To answer this central question we need to recognize and overcome our negative stereotypes and phobias about AI. Robots are not all bad. Neither are people. Both have special skills and abilities and both make mistakes. As should be mentioned right away, Professor Woods in Robophobia uses the term “robot” very broadly to include all kinds of smart algorithms, not just actual robots. We need to overcome our robot phobias. Algorithms are already better than people at a huge array of tasks, yet we reject them for not being perfect. This must change.

Robotphobia is a decision-making bias. It interferes with our ability to make sensible policy choices. The law should help society to decide when and what kind of decisions should be delegated to the robots, to balance the risk of using a robot compared to the risk of not using one. Robophobia is a decision-making bias that interferes with our ability to make sensible policy choices. In my view, we need to overcome this bias now, to delegate responsibly, so that society can survive the current danger of misinformation overload. See eg. my blog, Can Justice Survive the Internet? Can the World? It’s Not a Sure Thing. Look Up!

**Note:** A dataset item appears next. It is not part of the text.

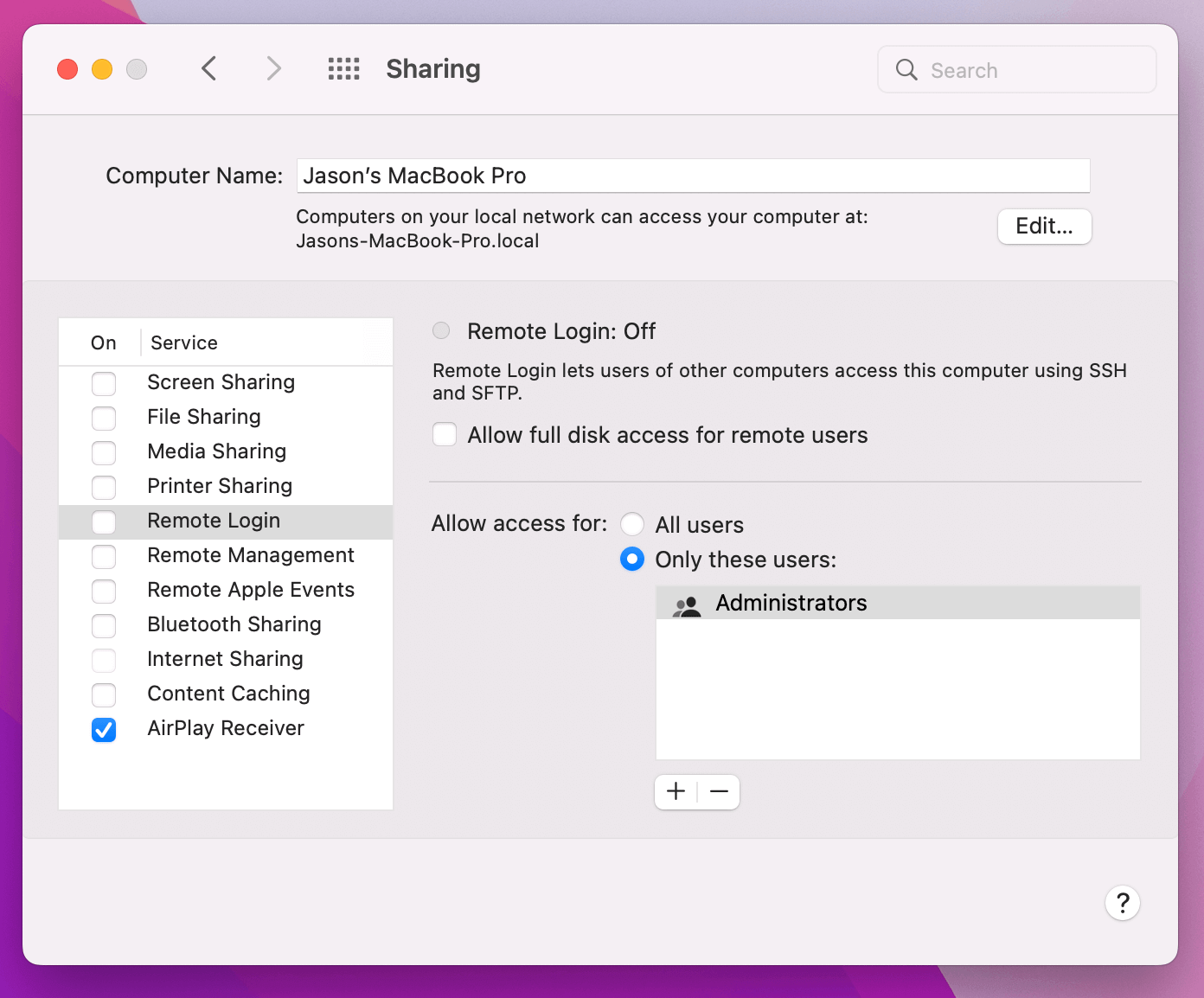Select the All users radio button

point(632,524)
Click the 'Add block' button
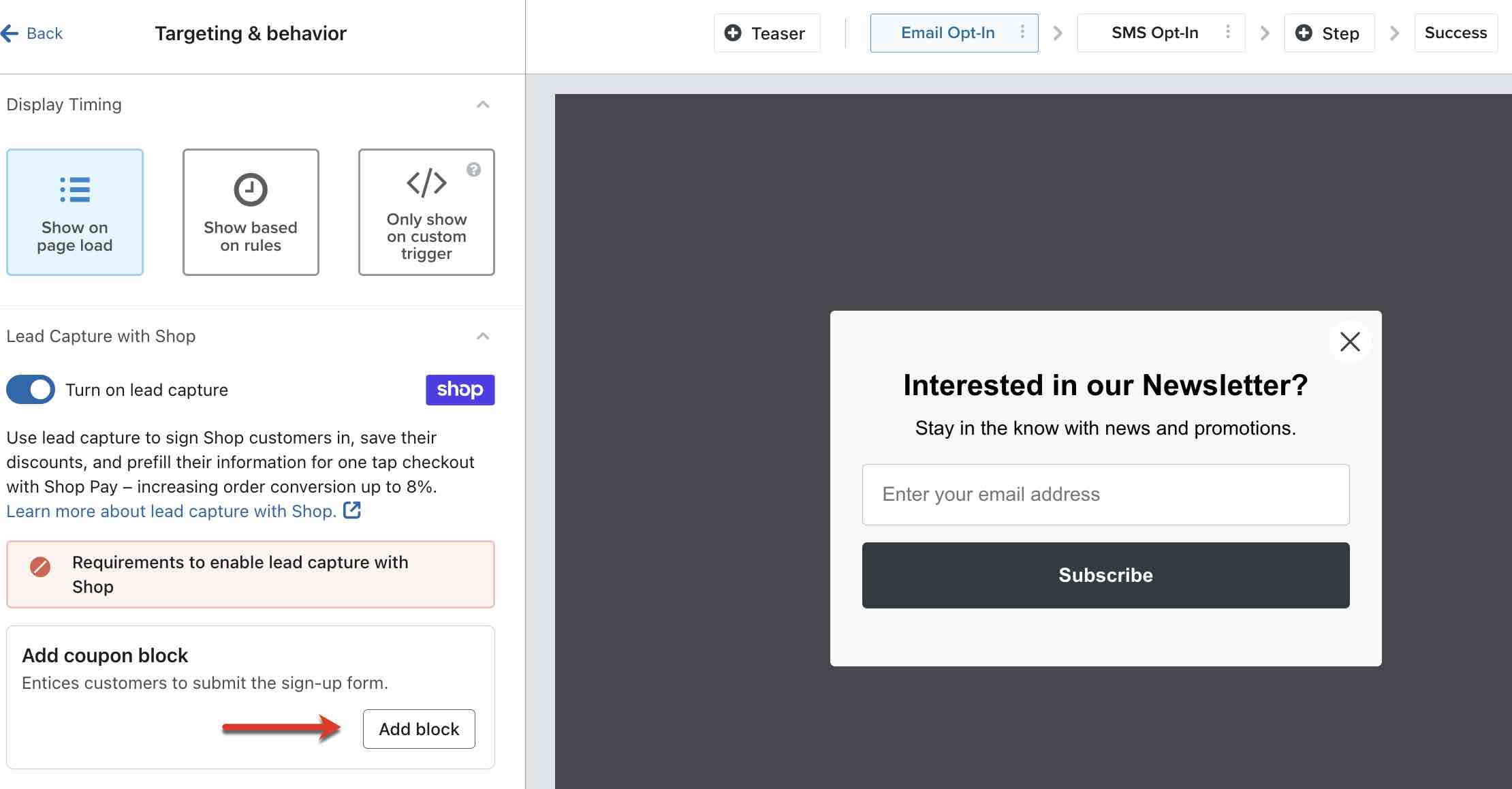Image resolution: width=1512 pixels, height=789 pixels. (418, 729)
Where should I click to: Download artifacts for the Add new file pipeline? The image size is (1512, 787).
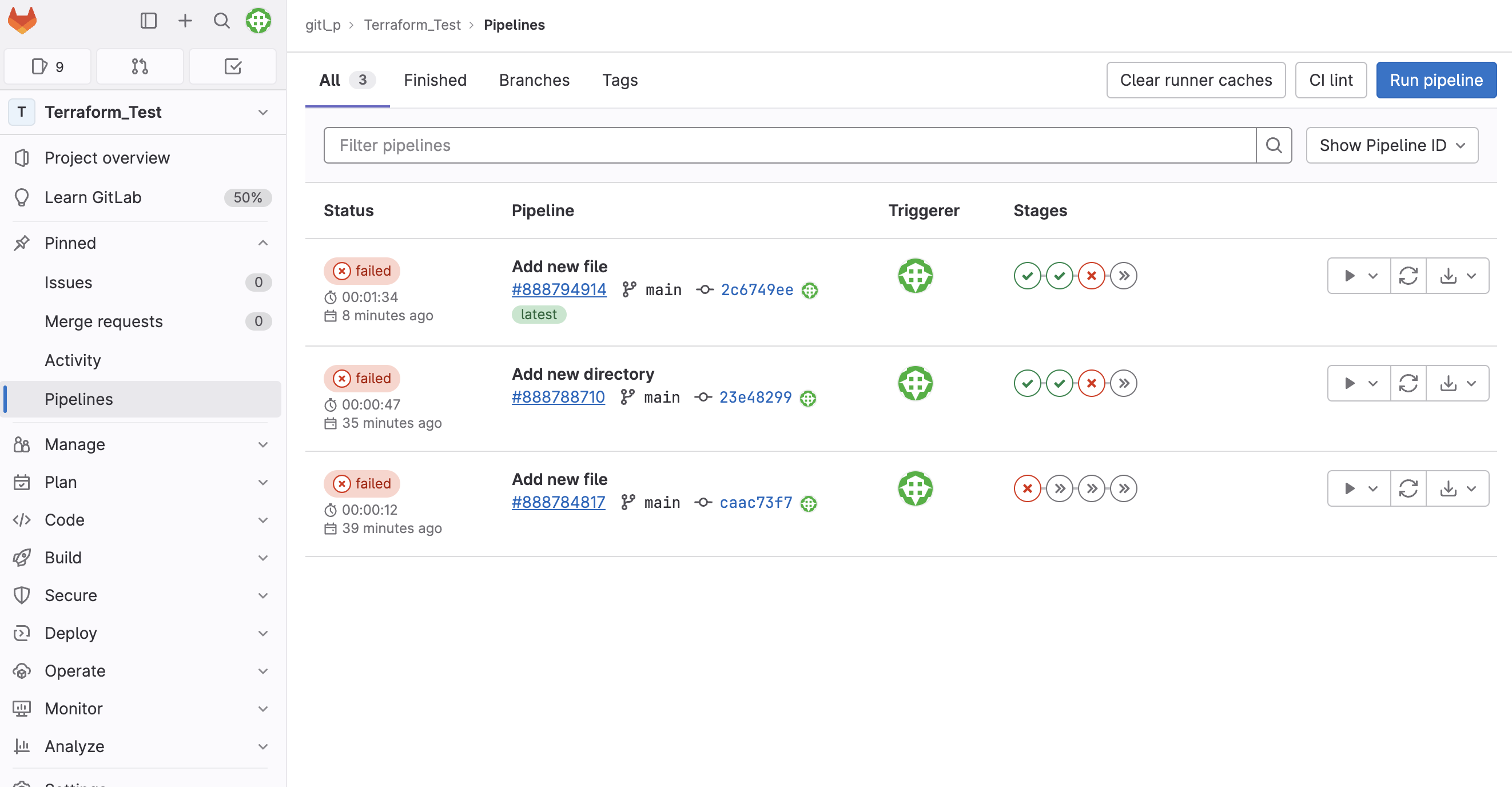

This meta review article (review of a law review) is in several parts, each fairly short (for me), largely because the Robophobia article itself is over 16,000 words and has 308 footnotes. My meta-review will focus on the parts I know best, the use of artificial intelligence in electronic discovery. The summary will include my typical snarky remarks to keep you somewhat amused, and several cool quotes of Woods, all in an attempt to entice some of you to take the deep dive and read Professor Woods’ entire article. Robophobia is all online and free to access at the University of Colorado Law Review website.

Professor Andrew Woods

Professor Andrew Woods

Andrew Keane Woods is an Professor of Law at the University of Arizona College of Law. He is a young man with an impressive background. First the academics, since, after all, he is a Professor:

  • Brown University, A.B. in Political Science, magna cum laude, 2002;
  • Harvard Law School, J.D., cum laude (2007);
  • University of Cambridge, Ph.D. in Politics and International Studies (2012);
  • Stanford University, Postdoctoral Fellow in Cybersecurity (2012—2014).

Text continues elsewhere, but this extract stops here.